- _Instructions to follow_:
Please give back, word for word, only the lines starting at the one containing "4755127 (145, 218)" and ending at the one containing "Alle zulassen (235, 2552)" within the material below.

- _Extracted entries_:

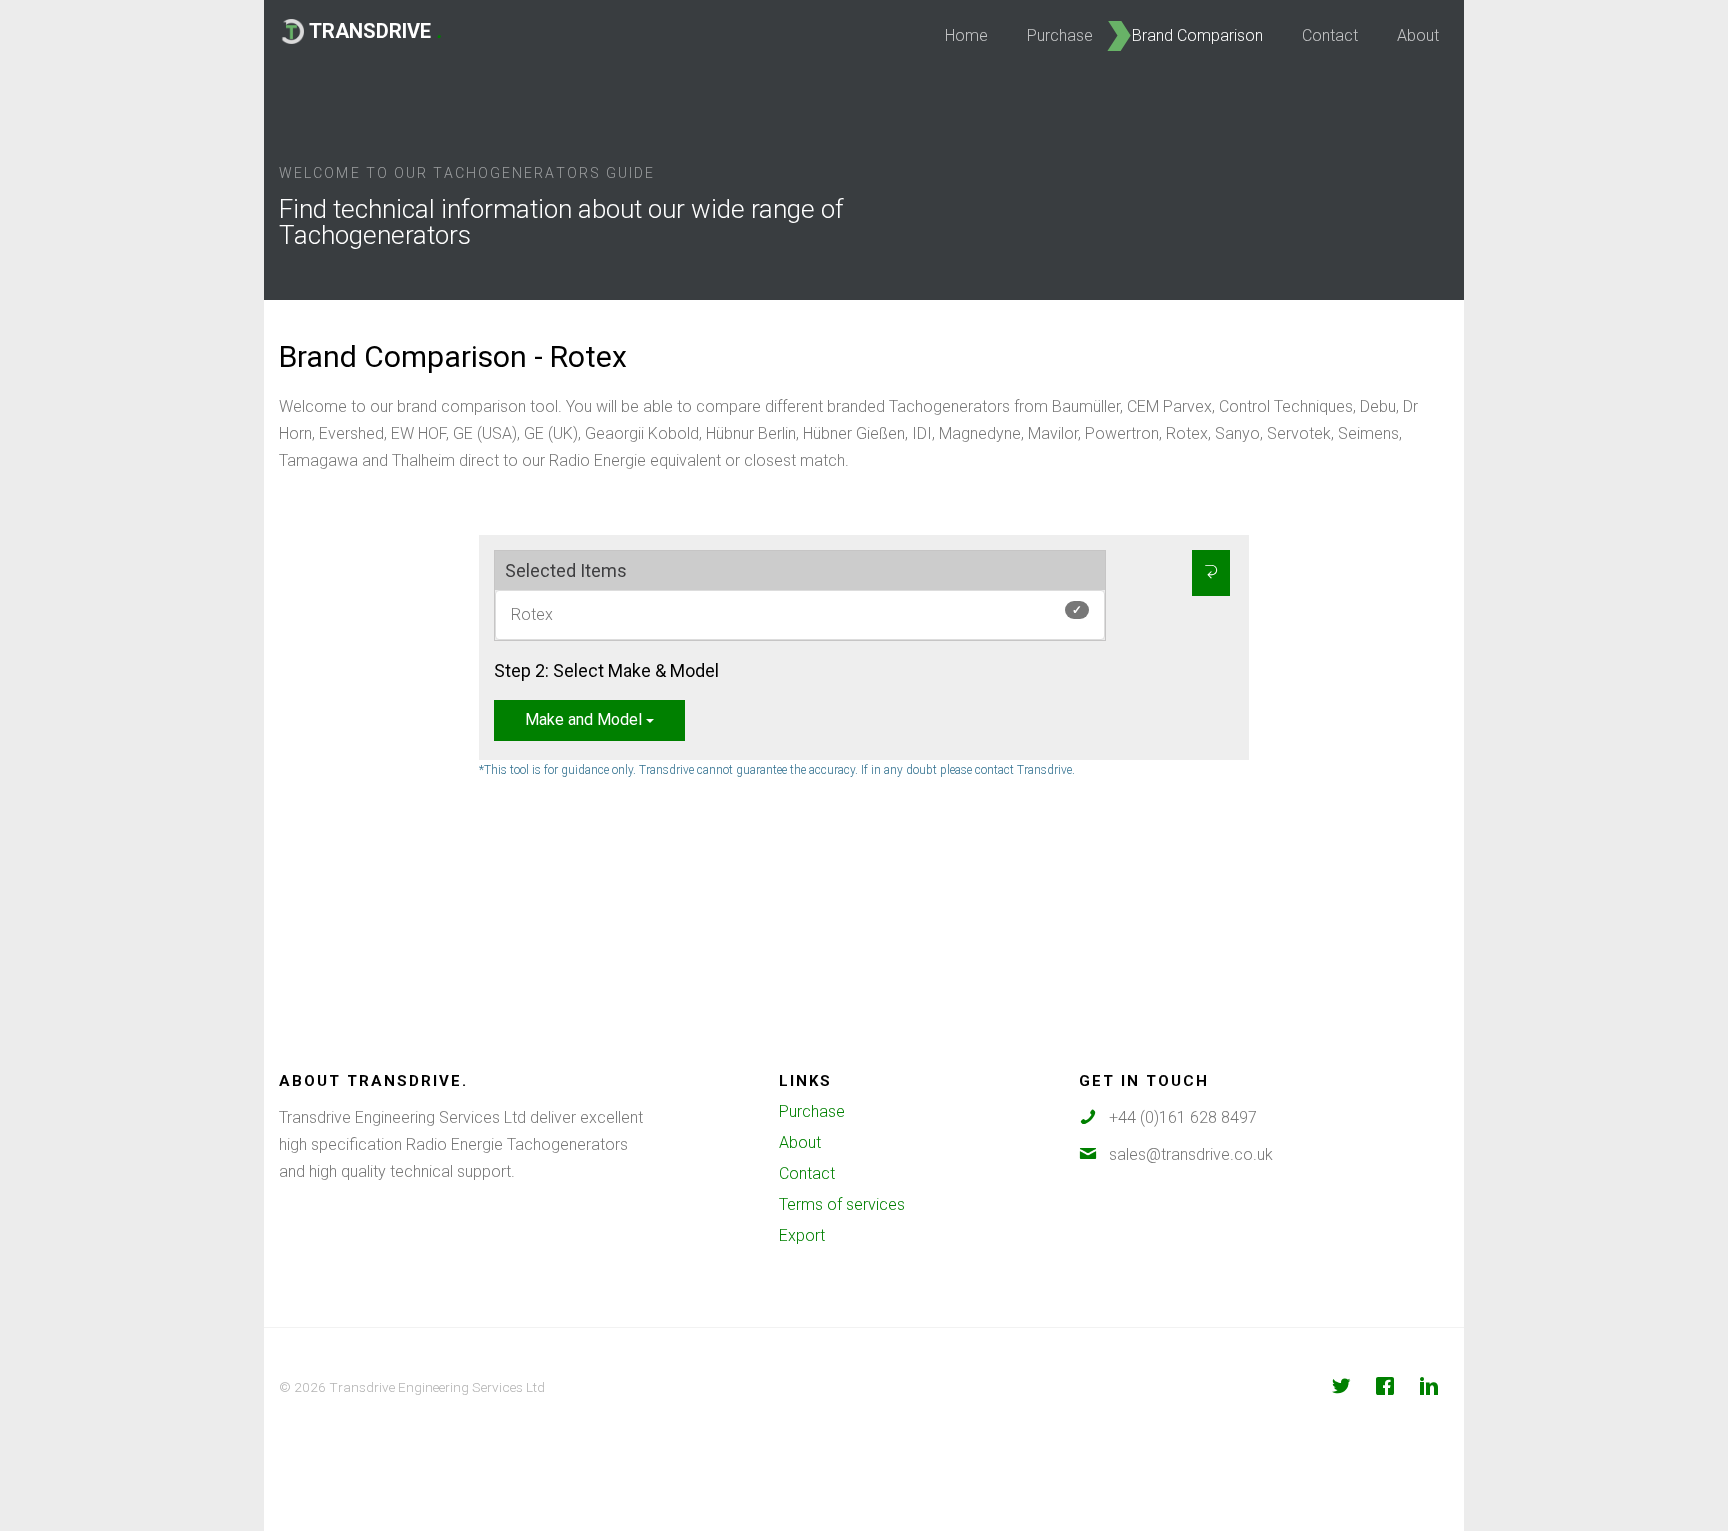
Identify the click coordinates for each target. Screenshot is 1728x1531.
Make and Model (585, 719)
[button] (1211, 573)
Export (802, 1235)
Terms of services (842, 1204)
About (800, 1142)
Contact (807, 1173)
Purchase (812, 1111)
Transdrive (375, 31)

--

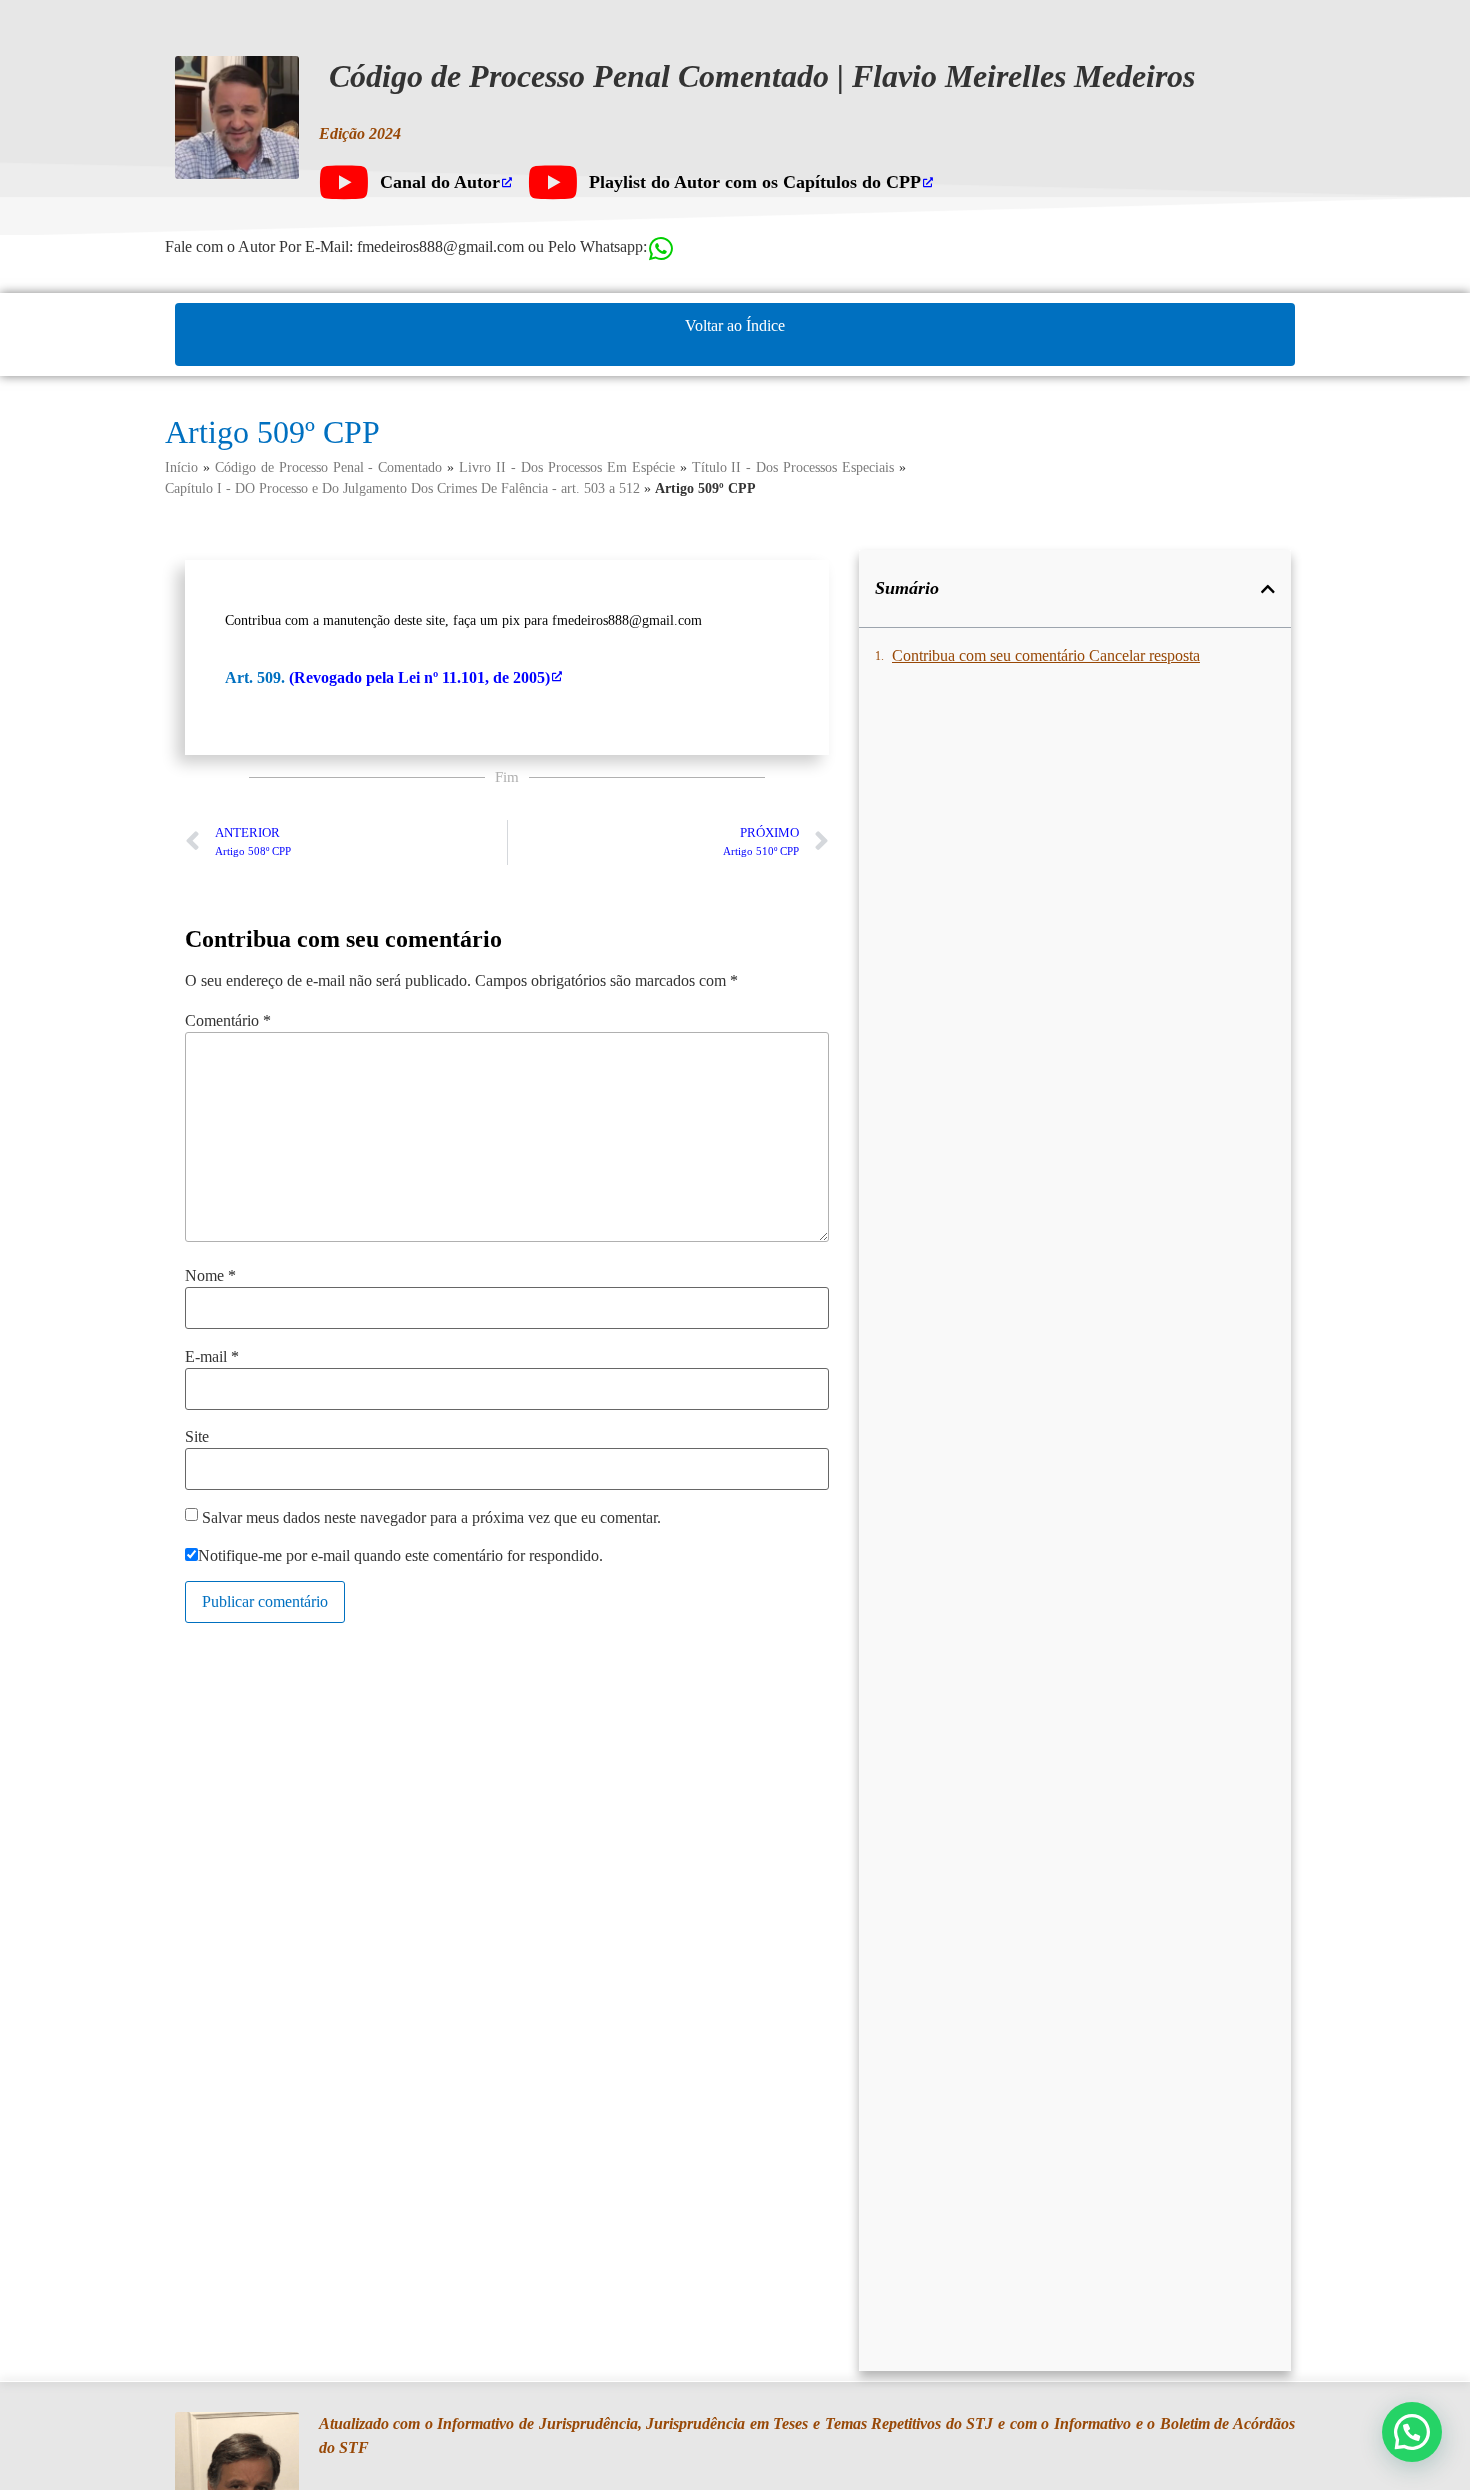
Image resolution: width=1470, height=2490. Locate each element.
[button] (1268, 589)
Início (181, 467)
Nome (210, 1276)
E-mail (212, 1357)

* * *

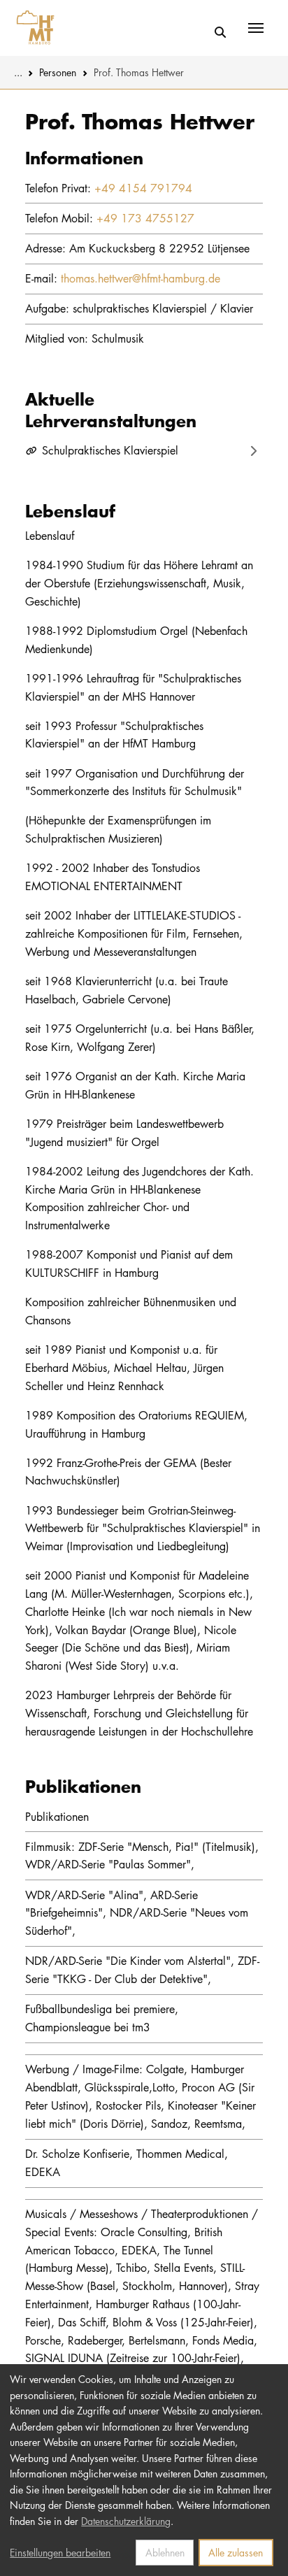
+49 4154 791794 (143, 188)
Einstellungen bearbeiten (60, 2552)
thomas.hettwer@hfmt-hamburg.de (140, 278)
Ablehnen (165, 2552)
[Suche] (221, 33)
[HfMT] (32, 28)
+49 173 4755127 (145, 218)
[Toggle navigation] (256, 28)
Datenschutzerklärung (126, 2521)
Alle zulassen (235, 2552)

- _Written solution_:
+49 173 4755127 (145, 218)
[Toggle navigation] (256, 28)
Datenschutzerklärung (126, 2521)
Alle zulassen (235, 2552)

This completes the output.